→ WORK INSTRUCTION
Find the line with "Click the Kill Sneaky button". Repeat it and each line after it, exactly, down to the end of the records below.

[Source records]

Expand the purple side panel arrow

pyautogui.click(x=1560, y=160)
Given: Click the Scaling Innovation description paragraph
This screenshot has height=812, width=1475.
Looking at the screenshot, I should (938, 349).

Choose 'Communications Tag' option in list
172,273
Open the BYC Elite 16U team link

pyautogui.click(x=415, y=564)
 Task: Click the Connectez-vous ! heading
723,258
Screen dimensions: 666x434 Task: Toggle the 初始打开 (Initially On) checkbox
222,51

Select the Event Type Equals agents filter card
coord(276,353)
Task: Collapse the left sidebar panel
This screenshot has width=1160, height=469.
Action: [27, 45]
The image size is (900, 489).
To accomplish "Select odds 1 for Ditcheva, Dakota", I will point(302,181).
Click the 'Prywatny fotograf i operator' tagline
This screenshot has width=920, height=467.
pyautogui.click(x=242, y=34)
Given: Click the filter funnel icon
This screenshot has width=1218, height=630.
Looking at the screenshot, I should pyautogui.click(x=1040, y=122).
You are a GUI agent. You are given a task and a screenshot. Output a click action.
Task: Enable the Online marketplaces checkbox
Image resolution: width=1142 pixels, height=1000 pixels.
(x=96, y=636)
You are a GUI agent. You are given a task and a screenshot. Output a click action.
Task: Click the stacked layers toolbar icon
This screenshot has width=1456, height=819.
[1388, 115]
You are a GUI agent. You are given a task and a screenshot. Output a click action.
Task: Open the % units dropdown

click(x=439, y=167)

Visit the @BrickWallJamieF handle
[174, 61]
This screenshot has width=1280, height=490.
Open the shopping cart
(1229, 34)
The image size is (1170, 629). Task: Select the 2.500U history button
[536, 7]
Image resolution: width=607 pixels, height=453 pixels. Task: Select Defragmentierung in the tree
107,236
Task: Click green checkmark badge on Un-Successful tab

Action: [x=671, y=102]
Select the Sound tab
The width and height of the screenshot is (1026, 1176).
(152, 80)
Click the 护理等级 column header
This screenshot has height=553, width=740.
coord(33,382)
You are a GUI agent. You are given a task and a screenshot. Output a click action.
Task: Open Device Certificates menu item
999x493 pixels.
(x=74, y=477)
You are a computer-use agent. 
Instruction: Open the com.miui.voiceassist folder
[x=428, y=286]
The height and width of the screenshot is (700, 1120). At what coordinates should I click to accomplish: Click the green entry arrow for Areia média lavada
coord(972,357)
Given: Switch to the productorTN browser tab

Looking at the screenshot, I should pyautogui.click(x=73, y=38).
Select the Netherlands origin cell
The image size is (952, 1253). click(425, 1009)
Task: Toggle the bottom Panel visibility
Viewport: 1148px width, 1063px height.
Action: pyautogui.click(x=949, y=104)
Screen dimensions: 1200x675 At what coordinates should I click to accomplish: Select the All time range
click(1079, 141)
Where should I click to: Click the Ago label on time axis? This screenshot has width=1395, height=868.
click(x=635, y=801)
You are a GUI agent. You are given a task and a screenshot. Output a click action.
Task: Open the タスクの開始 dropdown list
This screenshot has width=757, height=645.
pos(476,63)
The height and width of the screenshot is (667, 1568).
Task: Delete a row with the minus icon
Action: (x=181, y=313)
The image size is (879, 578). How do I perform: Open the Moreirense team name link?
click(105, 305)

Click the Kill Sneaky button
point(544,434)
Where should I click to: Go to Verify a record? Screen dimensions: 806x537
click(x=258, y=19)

→ RESULT OF THIS EXERCISE
Click the Kill Sneaky button
point(544,434)
Where should I click to: Go to Verify a record? Screen dimensions: 806x537
click(x=258, y=19)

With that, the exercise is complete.